◆ PROBLEM TO SOLVE
Copy the records out again in full, keeping them identical.
Segment Start: DATA UNDER STUDY
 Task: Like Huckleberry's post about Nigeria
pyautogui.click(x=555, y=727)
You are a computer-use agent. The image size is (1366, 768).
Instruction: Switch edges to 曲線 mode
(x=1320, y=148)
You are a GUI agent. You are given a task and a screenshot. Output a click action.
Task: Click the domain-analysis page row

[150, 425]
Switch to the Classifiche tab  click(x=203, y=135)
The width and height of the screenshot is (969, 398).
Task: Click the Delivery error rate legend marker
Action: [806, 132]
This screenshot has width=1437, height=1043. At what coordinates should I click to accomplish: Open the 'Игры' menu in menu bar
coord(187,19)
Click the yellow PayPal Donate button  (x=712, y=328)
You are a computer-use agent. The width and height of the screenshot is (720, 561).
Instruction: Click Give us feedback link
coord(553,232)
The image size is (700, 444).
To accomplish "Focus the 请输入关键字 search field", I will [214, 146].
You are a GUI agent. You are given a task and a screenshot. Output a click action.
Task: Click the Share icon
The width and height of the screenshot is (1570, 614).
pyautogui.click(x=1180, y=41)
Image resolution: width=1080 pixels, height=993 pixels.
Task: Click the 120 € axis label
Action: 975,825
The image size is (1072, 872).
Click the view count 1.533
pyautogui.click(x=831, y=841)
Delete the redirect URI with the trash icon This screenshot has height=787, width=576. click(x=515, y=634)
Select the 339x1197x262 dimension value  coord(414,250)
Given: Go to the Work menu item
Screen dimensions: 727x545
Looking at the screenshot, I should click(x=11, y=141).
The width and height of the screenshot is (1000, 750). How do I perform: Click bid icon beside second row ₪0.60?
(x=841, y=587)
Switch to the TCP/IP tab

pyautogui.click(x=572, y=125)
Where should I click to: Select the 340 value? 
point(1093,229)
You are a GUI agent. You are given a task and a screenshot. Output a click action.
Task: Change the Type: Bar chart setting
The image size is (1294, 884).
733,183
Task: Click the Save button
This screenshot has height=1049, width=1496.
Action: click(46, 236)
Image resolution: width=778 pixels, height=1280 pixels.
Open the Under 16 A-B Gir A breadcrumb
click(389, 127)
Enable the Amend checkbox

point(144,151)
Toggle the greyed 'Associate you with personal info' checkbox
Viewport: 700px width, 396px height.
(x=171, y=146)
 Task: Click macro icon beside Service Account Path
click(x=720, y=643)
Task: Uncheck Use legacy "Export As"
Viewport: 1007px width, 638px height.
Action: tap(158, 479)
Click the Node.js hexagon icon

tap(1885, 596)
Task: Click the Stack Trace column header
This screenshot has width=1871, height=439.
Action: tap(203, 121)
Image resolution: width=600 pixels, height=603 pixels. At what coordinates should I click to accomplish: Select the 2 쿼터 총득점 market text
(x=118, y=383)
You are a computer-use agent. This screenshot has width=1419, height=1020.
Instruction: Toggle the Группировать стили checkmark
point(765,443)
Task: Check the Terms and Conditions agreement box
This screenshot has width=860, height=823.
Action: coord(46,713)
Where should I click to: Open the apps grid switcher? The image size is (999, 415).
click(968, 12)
Segment End: DATA UNDER STUDY
◆ SOLUTION TO THIS PROBLEM
 Task: Like Huckleberry's post about Nigeria
pyautogui.click(x=555, y=727)
You are a computer-use agent. The image size is (1366, 768).
Instruction: Switch edges to 曲線 mode
(x=1320, y=148)
You are a GUI agent. You are given a task and a screenshot. Output a click action.
Task: Click the domain-analysis page row

[150, 425]
Switch to the Classifiche tab  click(x=203, y=135)
The width and height of the screenshot is (969, 398).
Task: Click the Delivery error rate legend marker
Action: [806, 132]
This screenshot has width=1437, height=1043. At what coordinates should I click to accomplish: Open the 'Игры' menu in menu bar
coord(187,19)
Click the yellow PayPal Donate button  (x=712, y=328)
You are a computer-use agent. The width and height of the screenshot is (720, 561).
Instruction: Click Give us feedback link
coord(553,232)
The image size is (700, 444).
To accomplish "Focus the 请输入关键字 search field", I will [214, 146].
You are a GUI agent. You are given a task and a screenshot. Output a click action.
Task: Click the Share icon
The width and height of the screenshot is (1570, 614).
pyautogui.click(x=1180, y=41)
Image resolution: width=1080 pixels, height=993 pixels.
Task: Click the 120 € axis label
Action: 975,825
The image size is (1072, 872).
Click the view count 1.533
pyautogui.click(x=831, y=841)
Delete the redirect URI with the trash icon This screenshot has height=787, width=576. click(x=515, y=634)
Select the 339x1197x262 dimension value  coord(414,250)
Given: Go to the Work menu item
Screen dimensions: 727x545
Looking at the screenshot, I should click(x=11, y=141).
The width and height of the screenshot is (1000, 750). How do I perform: Click bid icon beside second row ₪0.60?
(x=841, y=587)
Switch to the TCP/IP tab

pyautogui.click(x=572, y=125)
Where should I click to: Select the 340 value? 
point(1093,229)
You are a GUI agent. You are given a task and a screenshot. Output a click action.
Task: Change the Type: Bar chart setting
The image size is (1294, 884).
733,183
Task: Click the Save button
This screenshot has height=1049, width=1496.
Action: click(46, 236)
Image resolution: width=778 pixels, height=1280 pixels.
Open the Under 16 A-B Gir A breadcrumb
click(389, 127)
Enable the Amend checkbox

point(144,151)
Toggle the greyed 'Associate you with personal info' checkbox
Viewport: 700px width, 396px height.
(x=171, y=146)
 Task: Click macro icon beside Service Account Path
click(x=720, y=643)
Task: Uncheck Use legacy "Export As"
Viewport: 1007px width, 638px height.
Action: tap(158, 479)
Click the Node.js hexagon icon

tap(1885, 596)
Task: Click the Stack Trace column header
This screenshot has width=1871, height=439.
Action: tap(203, 121)
Image resolution: width=600 pixels, height=603 pixels. At what coordinates should I click to accomplish: Select the 2 쿼터 총득점 market text
(x=118, y=383)
You are a computer-use agent. This screenshot has width=1419, height=1020.
Instruction: Toggle the Группировать стили checkmark
point(765,443)
Task: Check the Terms and Conditions agreement box
This screenshot has width=860, height=823.
Action: coord(46,713)
Where should I click to: Open the apps grid switcher? The image size is (999, 415).
click(968, 12)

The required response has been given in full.